Mutual Funds by structure:
- Open- Ended schemes: Open-Ended mutual Fund schemes are such schemes which are always open for investors to buy or sell units as per the NAV (Net Asset Value) prices. The best feature of Open- Ended schemes are its liquidity.
- Close-Ended Schemes: Close-Ended schemes are such schemes which are open for subscription for specific period and redemption is available only after a stipulated period which generally ranges between 3 to 15 years. The public can invest in Close-Ended funds at the initial public issue and thereafter the investor can buy and sell units at the stock exchange where they are listed. Some close-ended schemes provide an option of periodic repurchase of units as per NAV related prices. As per SEBI (Stock Exchange Board of India) regulations, Close ended schemes must provide at least one of the two exit route to the investors.
- Interval Schemes: Interval schemes are such mutual funds schemes which have both the features of open-ended and close-ended schemes. These types of schemes are open for public to buy and sell either in stock exchange or may be redeemed by the mutual fund company at predetermined intervals.

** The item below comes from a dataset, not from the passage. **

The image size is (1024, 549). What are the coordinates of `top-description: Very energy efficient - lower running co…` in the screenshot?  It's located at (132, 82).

- Equity Funds: Equity Funds which is also known as Growth fund has an objective of long term capital gain by investing in shares of individual companies. According to the objective of the fund the money may be invested in blue chip companies or other small or new business companies. Equity funds have high risk but have potential of higher returns also.
- Debt Funds: Debt funds are also known as Income funds. The objective of income funds is to provide steady and regular income to the investor. They are again classified as under:
- Gilt Funds: Gilt funds are those funds which invest major portion of their corpus in government securities. These funds have zero risk as they are backed by government.

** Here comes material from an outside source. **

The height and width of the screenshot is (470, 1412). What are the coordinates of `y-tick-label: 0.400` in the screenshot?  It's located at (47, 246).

- Income Funds: These are funds which invest mojorly in Debentures, Government securities and bonds.
- MIP: Funds which invest their maximum corpus in debt instruments. They have very minimum investment in equities. MIP's ranks high on risk-return matrix.
- Liquid Funds: Liquid funds are also known as money market funds. These fundds invest in short term money market like treasury bills, call money etc. These are considered safest among all types of mutual funds.

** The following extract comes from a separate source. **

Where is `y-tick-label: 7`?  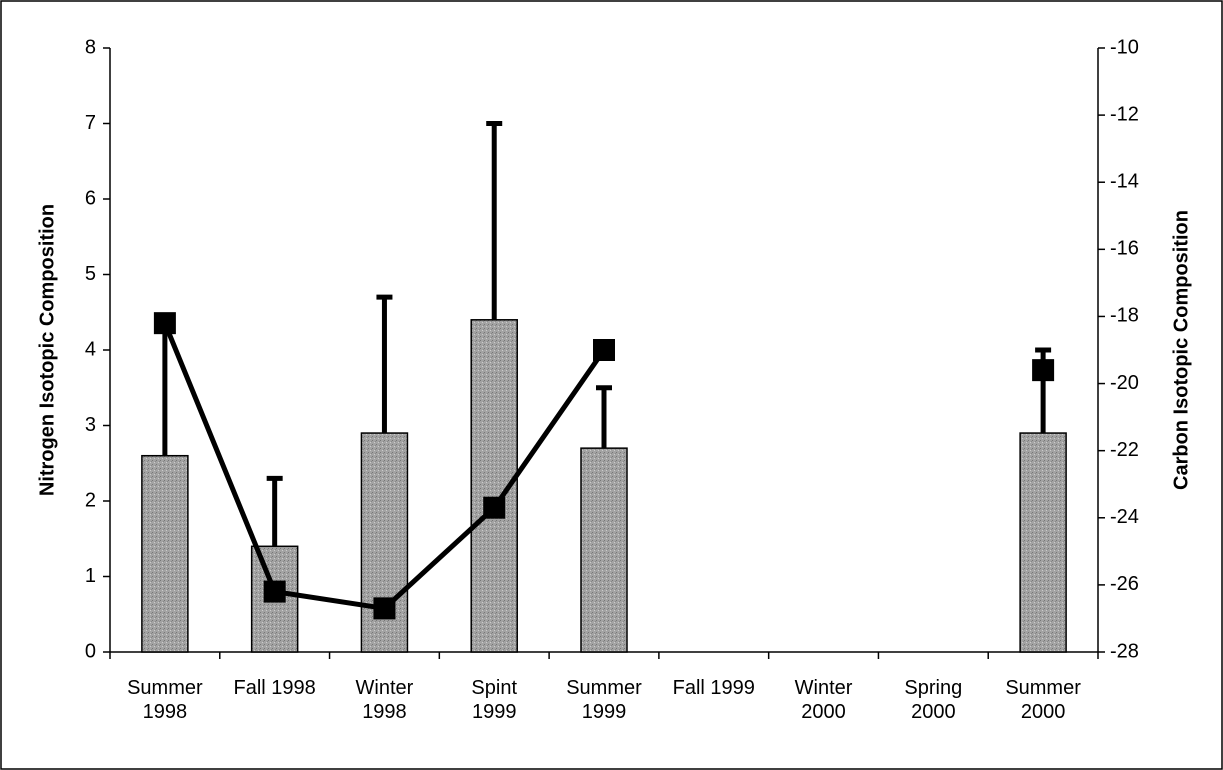 y-tick-label: 7 is located at coordinates (90, 123).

- Short term plans (STP's): These funds are for investments for the period ranging 3 to six months. They invest in short term papers like Commercial papers and Certificate of deposit.
- Balanced Funds: Balanced funds are those funds which have both the characteristics of Equity funds as well as Debt funds. A portion invested in equities provide good returns and portion invested in Debts provide security and stability.